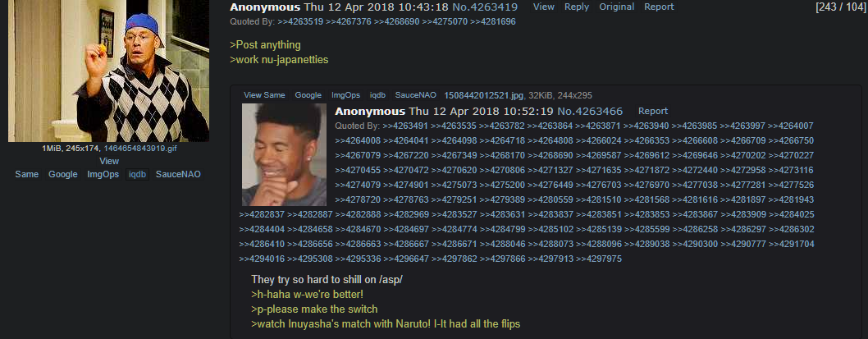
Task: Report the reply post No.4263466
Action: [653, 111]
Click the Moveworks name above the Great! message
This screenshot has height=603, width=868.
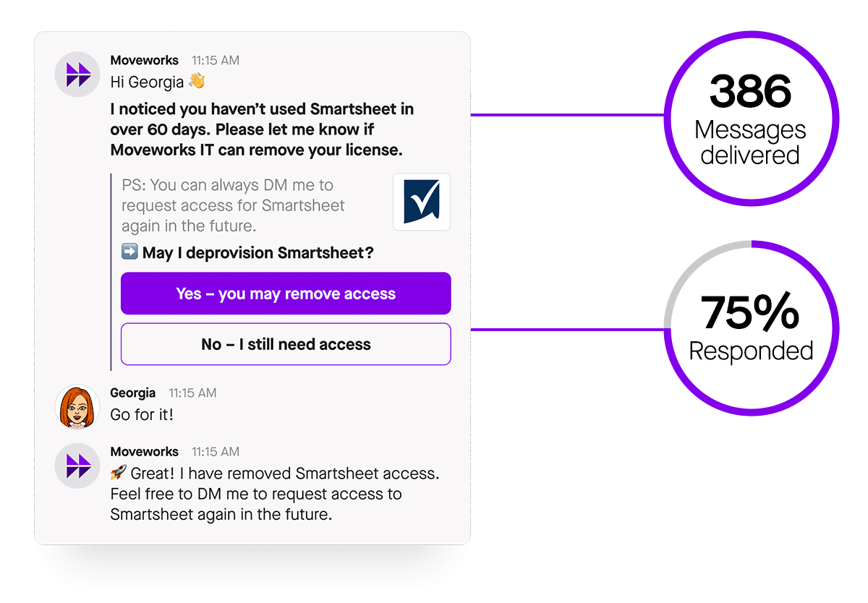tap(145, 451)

____

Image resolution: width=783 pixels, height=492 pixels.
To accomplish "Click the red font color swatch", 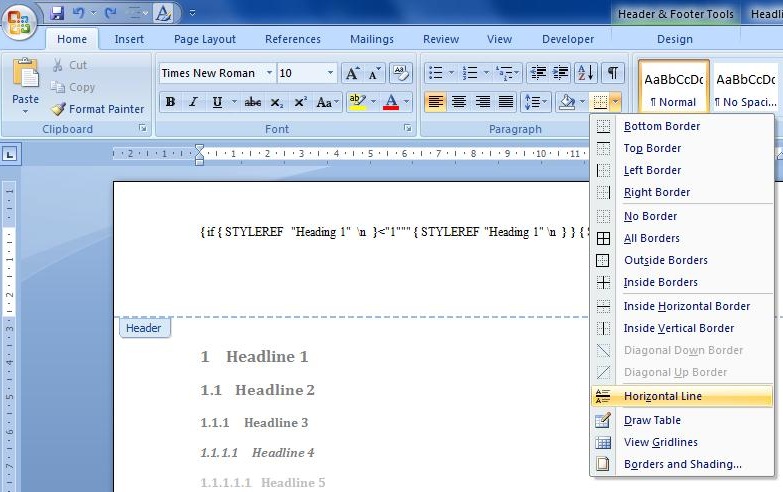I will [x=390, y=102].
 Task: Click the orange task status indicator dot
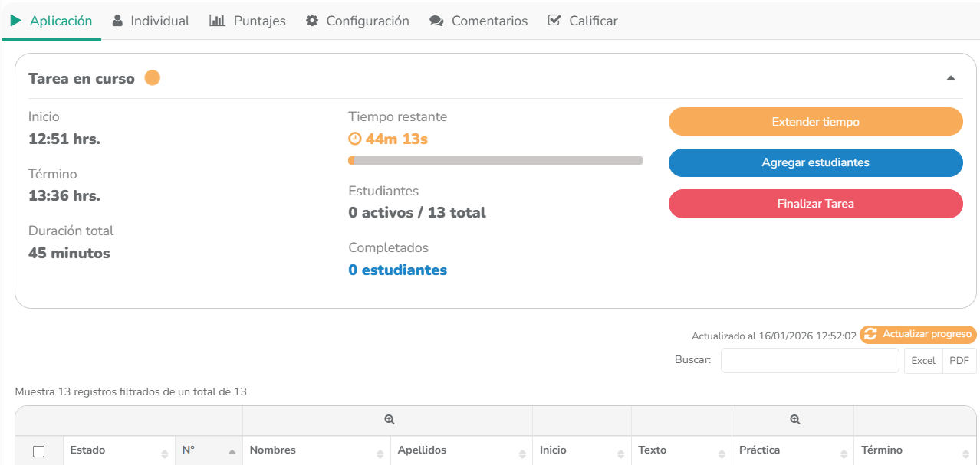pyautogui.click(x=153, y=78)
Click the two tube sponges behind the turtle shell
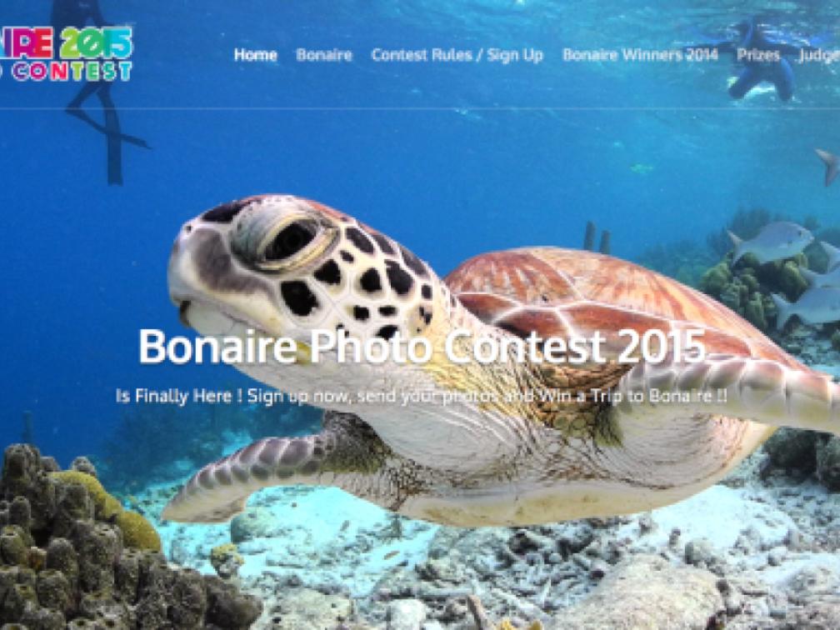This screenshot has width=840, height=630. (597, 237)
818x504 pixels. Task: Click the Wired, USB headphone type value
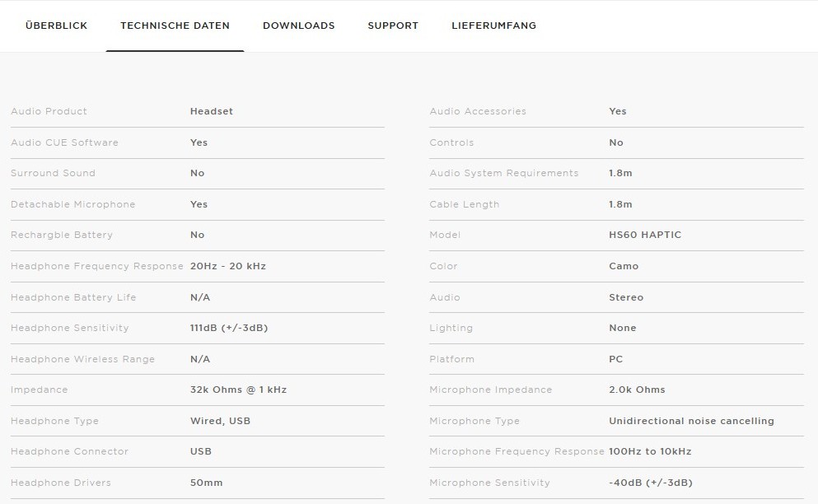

____

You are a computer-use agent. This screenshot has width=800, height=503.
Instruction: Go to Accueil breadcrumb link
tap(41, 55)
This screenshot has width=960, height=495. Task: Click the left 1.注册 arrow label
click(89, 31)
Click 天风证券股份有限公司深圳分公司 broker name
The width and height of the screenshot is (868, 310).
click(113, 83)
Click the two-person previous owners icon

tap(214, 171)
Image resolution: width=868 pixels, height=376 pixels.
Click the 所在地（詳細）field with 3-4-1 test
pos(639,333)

____

## Task details
Give the number of lines above that contain "pixels", and nothing more.

## Problem solution
3